The security cordons thrown around conflict zones in Sri Lanka caused disruption of supplies of food and medicines to people living in these areas and around them. The freedom of movement was curtailed and only elaborate arrangements and pressure from international humanitarian agencies could ensure that some supplies of food and life-saving drugs could reach the beleaguered population. A similar situation prevails in Nepal. Movement of people outside the capital is restricted and a short journey takes long hours, even days, and no one is interested in supplying food, medicines or other humanitarian aid to the population living in areas controlled by the Maoists or where they and the troops are battling for supremacy. Following the branding of the Maoists as terrorists by the richest of the potential aid-givers, they as well as the people living under their control have lost their entitlement to relief. Collateral damage, perhaps.

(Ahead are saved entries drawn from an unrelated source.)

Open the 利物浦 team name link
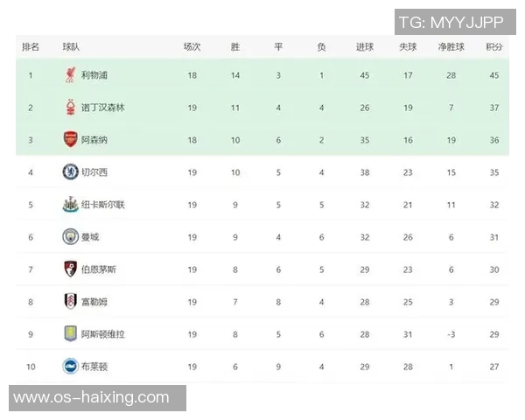The image size is (525, 420). pos(94,75)
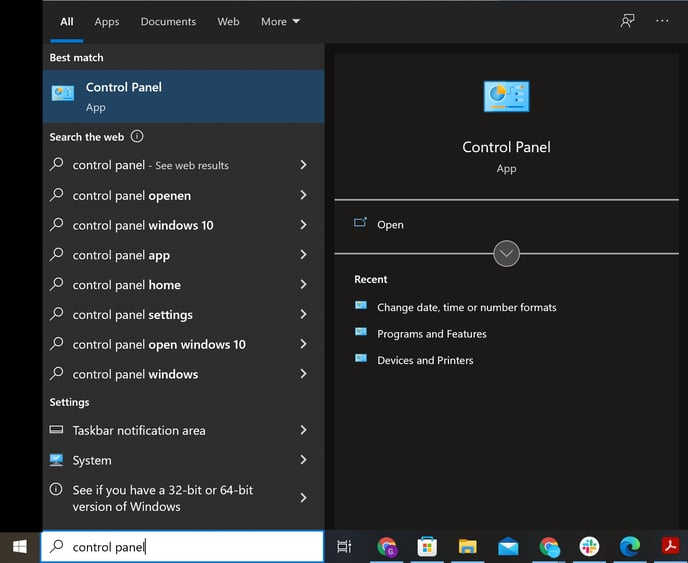
Task: Open File Explorer from taskbar
Action: tap(467, 546)
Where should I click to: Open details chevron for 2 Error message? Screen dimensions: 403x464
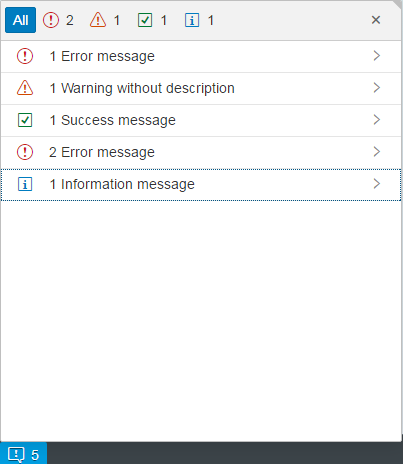coord(377,152)
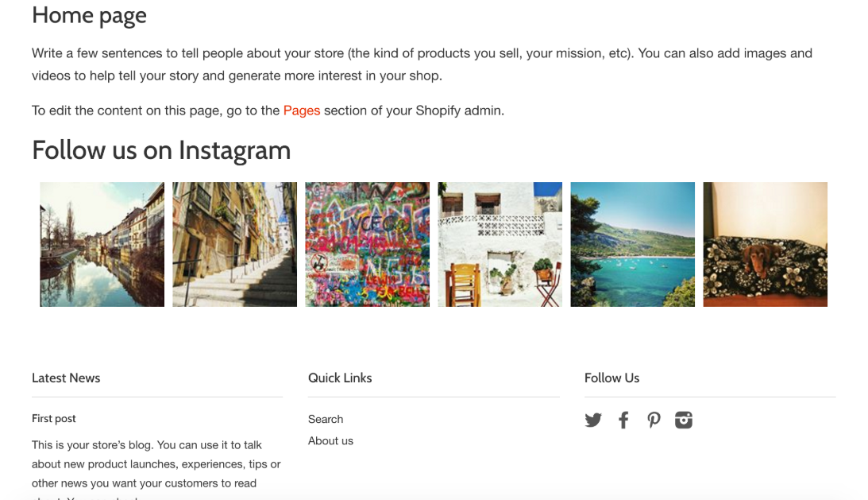Open the Twitter icon under Follow Us
This screenshot has width=868, height=500.
[593, 420]
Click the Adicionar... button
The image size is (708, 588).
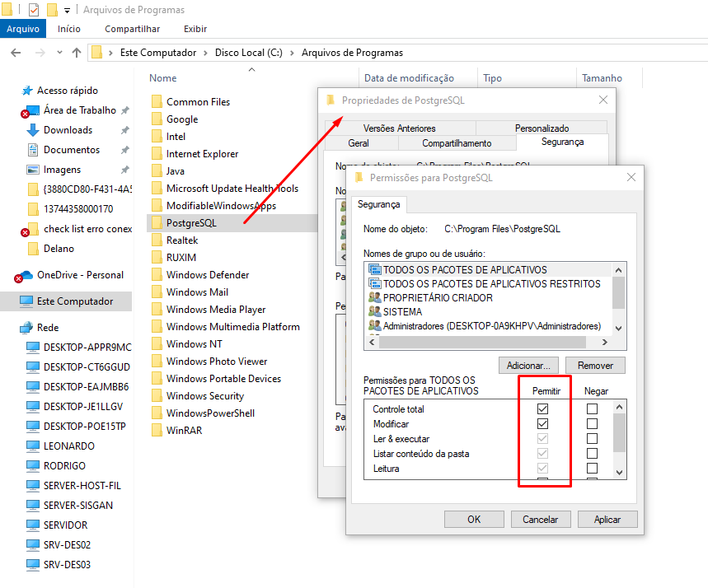tap(528, 365)
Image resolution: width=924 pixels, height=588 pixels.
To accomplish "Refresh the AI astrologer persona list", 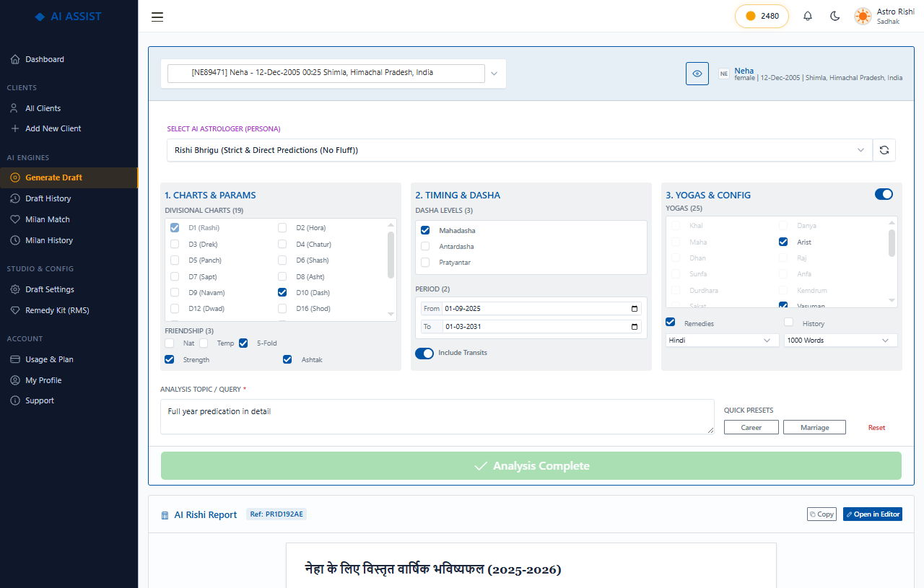I will 884,150.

All conflicts in South Asia, whether intra-state or inter-state, have been accompanied with information control by state establishments. The biggest casualty has always been the truth. Concealment of facts and their distortion along with restrictions on the media in the form of censorship and press advice or by barring access to conflict areas have been noticed in all South Asian countries. Many Pakistanis still complain that they did not know about the killings and ravaging of women in Bengal in 1971. The whole truth about security operations in Kashmir and India's North-East is still not known. What was concealed from the people of Pakistan during the conflict in Afghanistan and the formative phases of Al-Qaeda and the Taliban is now appearing in research work5.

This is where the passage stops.